>> begin Record set

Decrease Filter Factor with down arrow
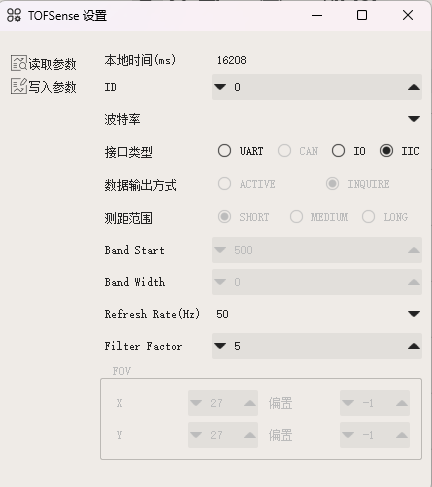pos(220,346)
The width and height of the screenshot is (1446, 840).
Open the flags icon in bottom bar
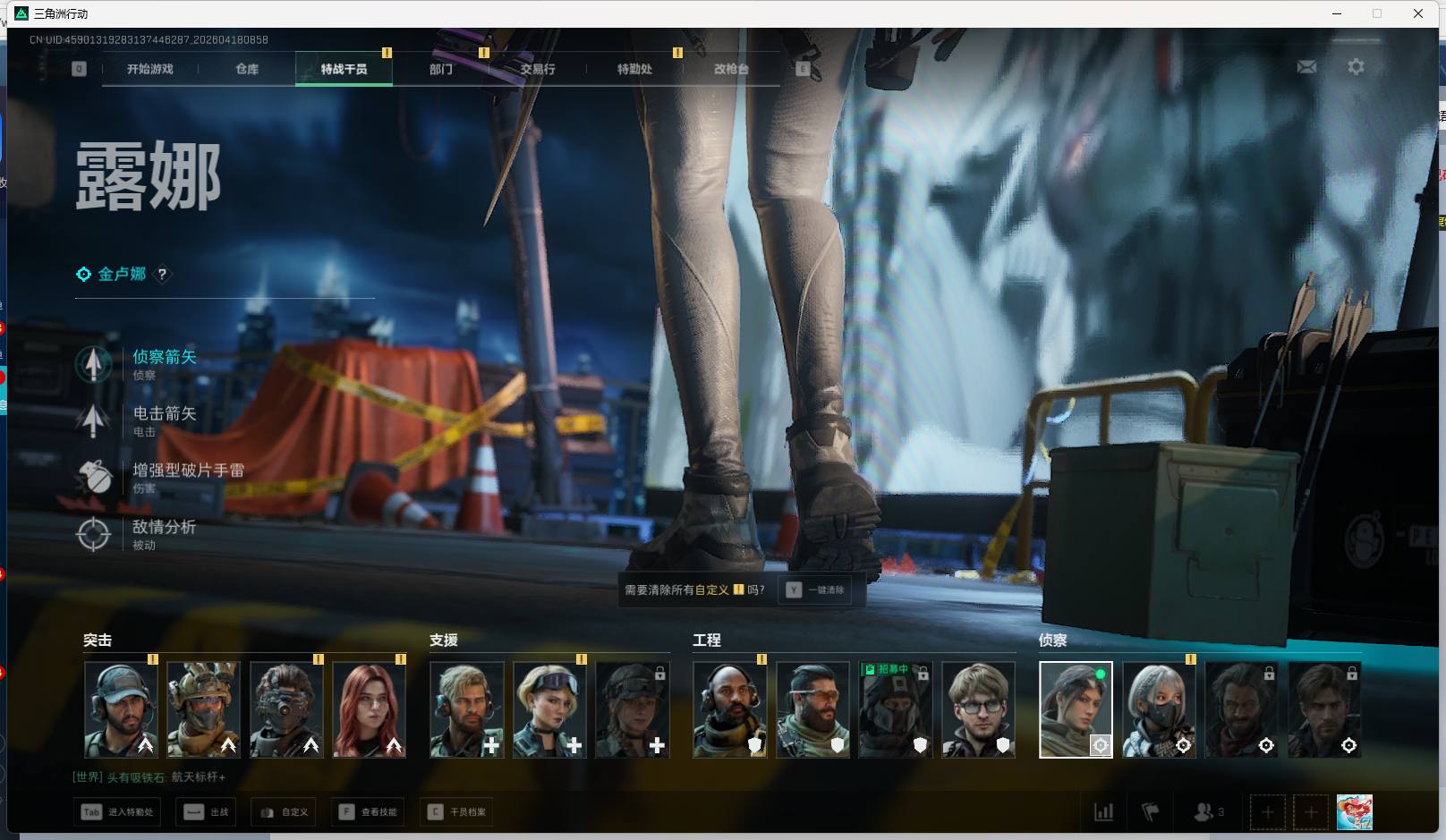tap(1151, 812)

>> end Record set
>> begin Record set

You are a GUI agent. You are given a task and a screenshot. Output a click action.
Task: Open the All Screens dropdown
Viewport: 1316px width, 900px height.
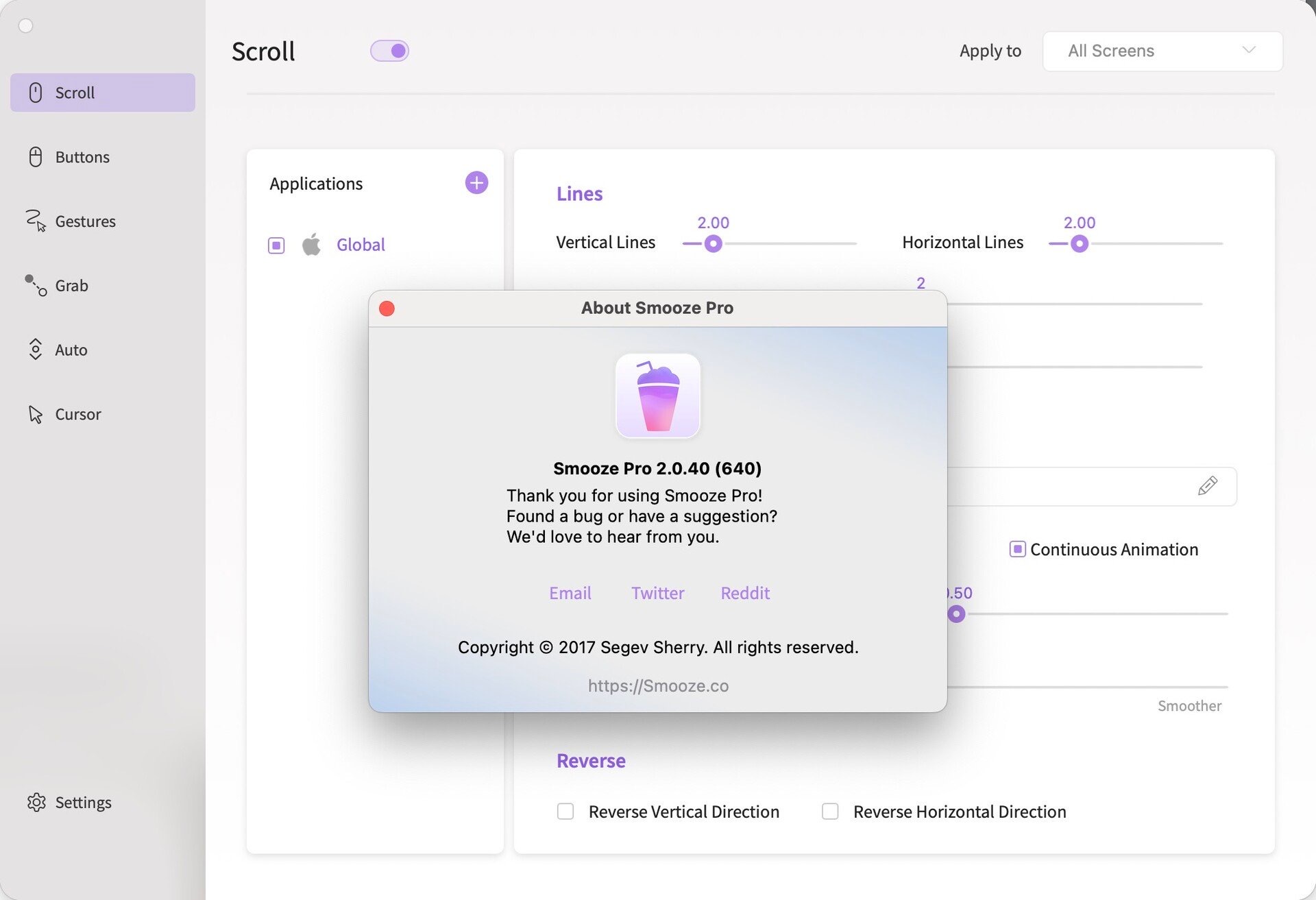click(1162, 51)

>> end Record set

Requirement: Quote everything from the line containing "You are a GUI" down to the line containing "click(1162, 51)", both included, and leave the pictures out.

Output:
You are a GUI agent. You are given a task and a screenshot. Output a click action.
Task: Open the All Screens dropdown
Viewport: 1316px width, 900px height.
click(1162, 51)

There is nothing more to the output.